I haven’t seen it in person yet, but this is the cover picture Sheila Wakefield of Red Squirrel sent me. The cover photo is by Gerry Cambridge, who has designed and typeset the book. I owe him an enormous debt of gratitude, in dealing with a manuscript that wasn’t as organised as I thought it was, and which seemed to take itself for a walk between two computers, as Windows 10 got its head round the fact that poets don’t have the same attitude to grammar and syntax as other people—.
I also owe an even bigger debt to Sheila Wakefield, who has had more than her share of publication drama this summer, and has handled poetic meltdowns of various kinds with great kindness and humour.

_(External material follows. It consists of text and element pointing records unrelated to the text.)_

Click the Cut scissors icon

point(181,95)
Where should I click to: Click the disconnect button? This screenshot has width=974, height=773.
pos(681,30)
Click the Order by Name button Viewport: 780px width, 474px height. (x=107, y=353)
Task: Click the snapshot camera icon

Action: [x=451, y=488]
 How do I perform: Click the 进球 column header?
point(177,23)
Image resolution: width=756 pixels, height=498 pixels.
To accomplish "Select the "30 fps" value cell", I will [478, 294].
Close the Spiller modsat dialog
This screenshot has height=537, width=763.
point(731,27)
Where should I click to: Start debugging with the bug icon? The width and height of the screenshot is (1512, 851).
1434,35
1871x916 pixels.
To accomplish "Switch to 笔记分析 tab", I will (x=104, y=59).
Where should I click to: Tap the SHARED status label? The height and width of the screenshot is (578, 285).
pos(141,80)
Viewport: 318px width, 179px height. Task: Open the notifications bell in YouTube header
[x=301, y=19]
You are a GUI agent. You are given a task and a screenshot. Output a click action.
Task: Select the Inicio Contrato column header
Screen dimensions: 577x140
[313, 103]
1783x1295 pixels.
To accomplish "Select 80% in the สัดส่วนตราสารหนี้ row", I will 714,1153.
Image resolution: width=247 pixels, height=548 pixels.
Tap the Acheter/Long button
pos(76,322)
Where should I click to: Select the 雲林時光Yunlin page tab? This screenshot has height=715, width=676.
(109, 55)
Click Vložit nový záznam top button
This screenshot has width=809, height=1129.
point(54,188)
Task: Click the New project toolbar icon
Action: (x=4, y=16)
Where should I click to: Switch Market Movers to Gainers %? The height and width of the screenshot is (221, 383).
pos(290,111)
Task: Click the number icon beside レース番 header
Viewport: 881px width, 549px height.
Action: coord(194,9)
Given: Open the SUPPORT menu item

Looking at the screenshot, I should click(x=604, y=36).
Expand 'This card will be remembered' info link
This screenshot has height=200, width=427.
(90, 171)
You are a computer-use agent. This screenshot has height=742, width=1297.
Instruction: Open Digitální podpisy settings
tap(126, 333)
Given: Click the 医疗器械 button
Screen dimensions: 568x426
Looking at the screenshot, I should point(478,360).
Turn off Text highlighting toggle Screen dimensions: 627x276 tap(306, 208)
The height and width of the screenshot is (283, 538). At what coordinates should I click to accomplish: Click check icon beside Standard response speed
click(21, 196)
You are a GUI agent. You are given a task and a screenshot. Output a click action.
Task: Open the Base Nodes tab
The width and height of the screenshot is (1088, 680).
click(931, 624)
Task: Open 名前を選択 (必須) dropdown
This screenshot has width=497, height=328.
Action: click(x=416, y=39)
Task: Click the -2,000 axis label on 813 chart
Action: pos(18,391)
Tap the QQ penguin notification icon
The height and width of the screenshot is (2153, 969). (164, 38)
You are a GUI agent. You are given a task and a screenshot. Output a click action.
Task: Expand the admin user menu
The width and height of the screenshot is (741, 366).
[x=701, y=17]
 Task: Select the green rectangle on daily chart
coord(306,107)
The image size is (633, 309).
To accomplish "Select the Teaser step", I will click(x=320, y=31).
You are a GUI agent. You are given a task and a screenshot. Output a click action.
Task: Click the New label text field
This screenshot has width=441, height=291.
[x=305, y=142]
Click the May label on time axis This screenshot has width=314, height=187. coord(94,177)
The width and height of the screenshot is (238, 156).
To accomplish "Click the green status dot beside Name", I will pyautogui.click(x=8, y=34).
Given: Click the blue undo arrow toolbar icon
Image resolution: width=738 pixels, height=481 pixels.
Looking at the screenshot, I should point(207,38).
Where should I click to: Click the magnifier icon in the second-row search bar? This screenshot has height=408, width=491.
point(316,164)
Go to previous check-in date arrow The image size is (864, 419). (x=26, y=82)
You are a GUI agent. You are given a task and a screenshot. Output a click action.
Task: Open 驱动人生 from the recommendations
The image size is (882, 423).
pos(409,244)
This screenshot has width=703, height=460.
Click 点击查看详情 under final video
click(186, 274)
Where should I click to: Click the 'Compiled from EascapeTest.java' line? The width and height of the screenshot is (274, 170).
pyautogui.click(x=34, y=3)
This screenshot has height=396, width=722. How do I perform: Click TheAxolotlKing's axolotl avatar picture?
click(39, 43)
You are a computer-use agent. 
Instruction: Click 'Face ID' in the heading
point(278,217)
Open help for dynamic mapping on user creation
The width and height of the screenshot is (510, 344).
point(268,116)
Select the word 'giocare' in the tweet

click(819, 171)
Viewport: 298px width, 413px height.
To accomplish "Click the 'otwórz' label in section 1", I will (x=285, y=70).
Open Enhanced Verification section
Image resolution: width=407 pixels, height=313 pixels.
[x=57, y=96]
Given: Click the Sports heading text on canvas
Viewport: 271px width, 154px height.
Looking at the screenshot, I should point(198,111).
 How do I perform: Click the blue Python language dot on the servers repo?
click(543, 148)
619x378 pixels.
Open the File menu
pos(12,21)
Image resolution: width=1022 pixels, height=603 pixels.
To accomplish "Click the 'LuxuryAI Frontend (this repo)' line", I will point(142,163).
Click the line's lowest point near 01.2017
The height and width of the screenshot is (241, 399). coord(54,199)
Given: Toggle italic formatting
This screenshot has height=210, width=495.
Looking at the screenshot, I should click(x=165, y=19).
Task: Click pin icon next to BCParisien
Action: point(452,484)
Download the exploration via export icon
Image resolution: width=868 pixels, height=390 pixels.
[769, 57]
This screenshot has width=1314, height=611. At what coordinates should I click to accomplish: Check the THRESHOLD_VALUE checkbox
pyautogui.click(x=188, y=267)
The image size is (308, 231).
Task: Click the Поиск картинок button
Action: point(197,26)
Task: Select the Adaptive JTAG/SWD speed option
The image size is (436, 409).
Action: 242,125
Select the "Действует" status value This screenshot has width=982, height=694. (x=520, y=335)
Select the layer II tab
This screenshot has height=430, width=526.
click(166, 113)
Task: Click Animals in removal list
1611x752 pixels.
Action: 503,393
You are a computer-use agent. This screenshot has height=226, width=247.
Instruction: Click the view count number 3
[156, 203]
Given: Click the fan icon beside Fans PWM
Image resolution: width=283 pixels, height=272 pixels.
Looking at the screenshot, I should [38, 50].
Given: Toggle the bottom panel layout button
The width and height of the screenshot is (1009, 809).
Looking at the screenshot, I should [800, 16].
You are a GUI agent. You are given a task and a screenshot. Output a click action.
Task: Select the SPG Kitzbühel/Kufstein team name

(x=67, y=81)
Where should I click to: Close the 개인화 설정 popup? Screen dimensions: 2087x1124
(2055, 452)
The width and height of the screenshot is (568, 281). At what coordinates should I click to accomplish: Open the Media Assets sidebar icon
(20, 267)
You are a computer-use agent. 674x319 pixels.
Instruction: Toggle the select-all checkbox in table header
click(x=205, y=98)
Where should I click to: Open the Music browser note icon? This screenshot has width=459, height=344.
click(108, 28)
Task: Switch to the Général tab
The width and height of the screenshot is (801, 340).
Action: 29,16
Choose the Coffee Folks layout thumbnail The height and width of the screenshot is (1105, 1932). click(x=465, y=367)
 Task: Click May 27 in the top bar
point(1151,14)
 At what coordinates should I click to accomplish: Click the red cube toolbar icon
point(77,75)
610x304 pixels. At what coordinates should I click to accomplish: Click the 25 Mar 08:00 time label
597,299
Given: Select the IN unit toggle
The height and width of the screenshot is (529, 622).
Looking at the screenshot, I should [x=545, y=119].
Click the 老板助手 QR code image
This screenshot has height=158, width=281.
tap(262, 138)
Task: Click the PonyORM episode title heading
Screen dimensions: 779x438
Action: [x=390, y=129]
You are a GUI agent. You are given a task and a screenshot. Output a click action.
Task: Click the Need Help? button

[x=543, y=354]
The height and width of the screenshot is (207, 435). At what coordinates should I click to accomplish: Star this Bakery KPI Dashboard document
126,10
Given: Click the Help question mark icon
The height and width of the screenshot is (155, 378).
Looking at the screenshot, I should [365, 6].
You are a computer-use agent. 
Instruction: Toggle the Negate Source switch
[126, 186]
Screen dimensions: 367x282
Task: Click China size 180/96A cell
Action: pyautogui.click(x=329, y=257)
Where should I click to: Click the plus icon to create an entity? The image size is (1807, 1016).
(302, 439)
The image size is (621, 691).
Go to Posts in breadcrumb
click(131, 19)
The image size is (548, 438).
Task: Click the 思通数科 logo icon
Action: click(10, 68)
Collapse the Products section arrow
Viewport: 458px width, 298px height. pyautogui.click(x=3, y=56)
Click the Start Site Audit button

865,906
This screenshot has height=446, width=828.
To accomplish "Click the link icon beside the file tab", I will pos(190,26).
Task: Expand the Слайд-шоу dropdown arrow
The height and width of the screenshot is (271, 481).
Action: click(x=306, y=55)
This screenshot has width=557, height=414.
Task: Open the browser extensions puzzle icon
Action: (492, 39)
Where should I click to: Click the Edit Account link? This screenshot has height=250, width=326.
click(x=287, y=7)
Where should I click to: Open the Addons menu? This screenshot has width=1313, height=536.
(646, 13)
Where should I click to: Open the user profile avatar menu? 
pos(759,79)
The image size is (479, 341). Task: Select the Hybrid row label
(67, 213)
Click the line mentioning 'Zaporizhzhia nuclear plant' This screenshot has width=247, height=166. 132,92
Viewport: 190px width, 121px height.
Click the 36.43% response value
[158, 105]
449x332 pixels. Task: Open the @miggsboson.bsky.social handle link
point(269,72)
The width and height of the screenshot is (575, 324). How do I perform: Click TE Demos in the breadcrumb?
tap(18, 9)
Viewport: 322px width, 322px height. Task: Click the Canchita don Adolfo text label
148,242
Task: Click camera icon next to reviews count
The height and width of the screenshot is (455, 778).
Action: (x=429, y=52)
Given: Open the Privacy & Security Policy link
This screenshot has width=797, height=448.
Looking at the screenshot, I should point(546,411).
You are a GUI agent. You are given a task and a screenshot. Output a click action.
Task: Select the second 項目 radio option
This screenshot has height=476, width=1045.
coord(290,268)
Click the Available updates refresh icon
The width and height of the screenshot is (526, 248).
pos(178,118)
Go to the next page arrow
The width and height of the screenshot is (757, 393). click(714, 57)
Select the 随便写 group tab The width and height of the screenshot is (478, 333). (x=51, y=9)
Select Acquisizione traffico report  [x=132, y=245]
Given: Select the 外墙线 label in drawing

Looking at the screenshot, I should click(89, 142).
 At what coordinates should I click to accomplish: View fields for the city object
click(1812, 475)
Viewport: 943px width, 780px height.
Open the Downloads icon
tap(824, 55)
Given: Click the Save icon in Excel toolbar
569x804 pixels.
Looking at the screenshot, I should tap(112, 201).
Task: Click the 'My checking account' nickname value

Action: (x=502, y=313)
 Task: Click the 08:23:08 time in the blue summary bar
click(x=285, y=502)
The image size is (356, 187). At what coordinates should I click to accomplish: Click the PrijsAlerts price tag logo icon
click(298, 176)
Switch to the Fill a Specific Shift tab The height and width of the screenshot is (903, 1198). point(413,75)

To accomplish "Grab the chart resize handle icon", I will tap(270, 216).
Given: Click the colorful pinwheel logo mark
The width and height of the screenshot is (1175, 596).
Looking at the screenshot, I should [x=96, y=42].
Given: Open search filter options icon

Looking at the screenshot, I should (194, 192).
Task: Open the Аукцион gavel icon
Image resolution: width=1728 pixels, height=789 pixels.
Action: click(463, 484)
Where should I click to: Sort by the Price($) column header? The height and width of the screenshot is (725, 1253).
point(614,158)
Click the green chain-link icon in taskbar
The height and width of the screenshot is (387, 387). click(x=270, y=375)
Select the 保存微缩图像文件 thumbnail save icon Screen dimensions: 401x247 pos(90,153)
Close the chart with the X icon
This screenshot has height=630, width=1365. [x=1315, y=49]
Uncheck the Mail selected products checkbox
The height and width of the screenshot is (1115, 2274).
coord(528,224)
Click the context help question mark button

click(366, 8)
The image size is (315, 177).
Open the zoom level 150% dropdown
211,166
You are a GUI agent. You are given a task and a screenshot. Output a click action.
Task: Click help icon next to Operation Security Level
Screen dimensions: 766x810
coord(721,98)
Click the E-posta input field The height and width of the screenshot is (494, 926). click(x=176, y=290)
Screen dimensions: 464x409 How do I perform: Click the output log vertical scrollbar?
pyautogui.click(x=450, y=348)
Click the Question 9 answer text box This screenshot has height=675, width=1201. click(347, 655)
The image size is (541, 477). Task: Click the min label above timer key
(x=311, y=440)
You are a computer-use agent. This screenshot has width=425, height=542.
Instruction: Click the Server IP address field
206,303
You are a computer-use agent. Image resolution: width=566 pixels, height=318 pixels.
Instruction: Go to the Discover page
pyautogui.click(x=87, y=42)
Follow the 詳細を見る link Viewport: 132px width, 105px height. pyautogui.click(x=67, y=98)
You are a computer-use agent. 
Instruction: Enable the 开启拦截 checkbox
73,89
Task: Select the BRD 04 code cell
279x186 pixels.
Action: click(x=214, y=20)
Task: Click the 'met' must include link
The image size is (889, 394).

I’d like to thank Marion McCready for her kind endorsement, which appears on the back cover:
This is a collection of finely observed gifts from the natural world crafted with care and an enviable flair for language. On every page Elizabeth Rimmer magnifies with colour and movement the landscape and small animal life which surrounds us. She approaches nature with a quiet spiritual awareness in contrast to her energetic use of language. This is not nature as passive observation; the landscape itself speaks and at times becomes a vehicle for myth and fairytale. These poems communicate beautifully with rich visual detail fused with a light lyrical touch.
Praise from Marion is praise indeed. Her first full collection Tree Language won the Melita Hume Poetry prize, in 2013, and her contribution to Our Real Red Selves published by Vagabond Voices (which I reviewed here) is outstanding.
And lastly, (at least for now) I’d like to thank Sally Evans, whose Callander Poetry Weekend this weekend will host the launch of The Territory of Rain – tonight! The generosity of Sally and her husband Ian, who host this gathering every year, giving space and time for an increasing number of poets to read and share the most diverse mix of poetry you could imagine (including some lavish and inventive meals, and charging none of us anything), is legendary. Fortunately, their bookshop is one of the best second-hand bookshops a poet could want, and a lot of us come home with way more books than we had intended!
Red Squirrel are holding a showcase event from 8-9pm in the bookshop (Main Street Callander), and launching some long-awaited collections tonight – Anne Connolly’s A Ravel of Yarns, and Chris Powici’s The Weight of Light and the collected poems of Sandie Craigie, a much-admired Edinburgh poet who died tragically young in the 19880’s. This has been a labour of love from Sally Evans, Sheila Wakefield and Kevin Cadwallender, and I can’t wait to hear it. If you can, do come. Listen to poems, buy books, hear some good music and meet some of the nicest and most interesting people you’ve ever met in your life!